═════ Source information

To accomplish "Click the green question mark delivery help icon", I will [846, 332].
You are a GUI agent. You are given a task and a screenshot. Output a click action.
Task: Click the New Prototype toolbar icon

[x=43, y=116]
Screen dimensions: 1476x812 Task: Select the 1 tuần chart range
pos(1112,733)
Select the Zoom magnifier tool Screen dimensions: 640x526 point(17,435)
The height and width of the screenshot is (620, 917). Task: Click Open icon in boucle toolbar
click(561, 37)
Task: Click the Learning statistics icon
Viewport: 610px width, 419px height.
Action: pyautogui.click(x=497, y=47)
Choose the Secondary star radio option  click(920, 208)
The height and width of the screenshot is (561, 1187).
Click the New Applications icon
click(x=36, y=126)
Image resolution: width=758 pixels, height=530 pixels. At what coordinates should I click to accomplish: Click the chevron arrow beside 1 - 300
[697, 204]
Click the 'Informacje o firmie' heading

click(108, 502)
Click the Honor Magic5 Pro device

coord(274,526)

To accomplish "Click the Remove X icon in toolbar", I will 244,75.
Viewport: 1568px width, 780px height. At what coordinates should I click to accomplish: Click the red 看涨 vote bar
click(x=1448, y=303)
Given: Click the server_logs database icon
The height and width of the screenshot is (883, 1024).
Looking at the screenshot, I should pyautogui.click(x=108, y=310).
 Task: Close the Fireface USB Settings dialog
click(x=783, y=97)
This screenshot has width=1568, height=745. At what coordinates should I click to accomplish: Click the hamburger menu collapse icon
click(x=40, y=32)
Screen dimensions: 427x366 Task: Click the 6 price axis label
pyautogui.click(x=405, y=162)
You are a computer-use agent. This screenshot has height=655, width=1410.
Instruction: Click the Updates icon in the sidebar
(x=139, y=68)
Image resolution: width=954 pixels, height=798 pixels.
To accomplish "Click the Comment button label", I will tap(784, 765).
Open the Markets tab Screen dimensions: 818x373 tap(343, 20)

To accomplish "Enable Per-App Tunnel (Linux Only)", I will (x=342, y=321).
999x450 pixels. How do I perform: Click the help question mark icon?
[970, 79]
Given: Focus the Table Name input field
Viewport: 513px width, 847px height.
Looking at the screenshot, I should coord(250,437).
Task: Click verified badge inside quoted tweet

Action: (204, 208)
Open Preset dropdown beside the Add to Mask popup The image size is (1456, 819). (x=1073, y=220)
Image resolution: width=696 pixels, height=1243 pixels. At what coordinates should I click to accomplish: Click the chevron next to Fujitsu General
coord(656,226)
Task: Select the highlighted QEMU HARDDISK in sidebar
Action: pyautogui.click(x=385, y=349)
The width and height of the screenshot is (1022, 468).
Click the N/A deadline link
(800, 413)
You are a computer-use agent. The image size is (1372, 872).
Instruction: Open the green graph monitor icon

══════════

_Exercise details:_ Begin at the line above that has "Choose the Secondary" and stop after the line that has "Given: Click the server_logs database icon", copying each line exactly and adding nothing else.

_Reply:_
Choose the Secondary star radio option  click(920, 208)
The height and width of the screenshot is (561, 1187).
Click the New Applications icon
click(x=36, y=126)
Image resolution: width=758 pixels, height=530 pixels. At what coordinates should I click to accomplish: Click the chevron arrow beside 1 - 300
[697, 204]
Click the 'Informacje o firmie' heading

click(108, 502)
Click the Honor Magic5 Pro device

coord(274,526)

To accomplish "Click the Remove X icon in toolbar", I will 244,75.
Viewport: 1568px width, 780px height. At what coordinates should I click to accomplish: Click the red 看涨 vote bar
click(x=1448, y=303)
Given: Click the server_logs database icon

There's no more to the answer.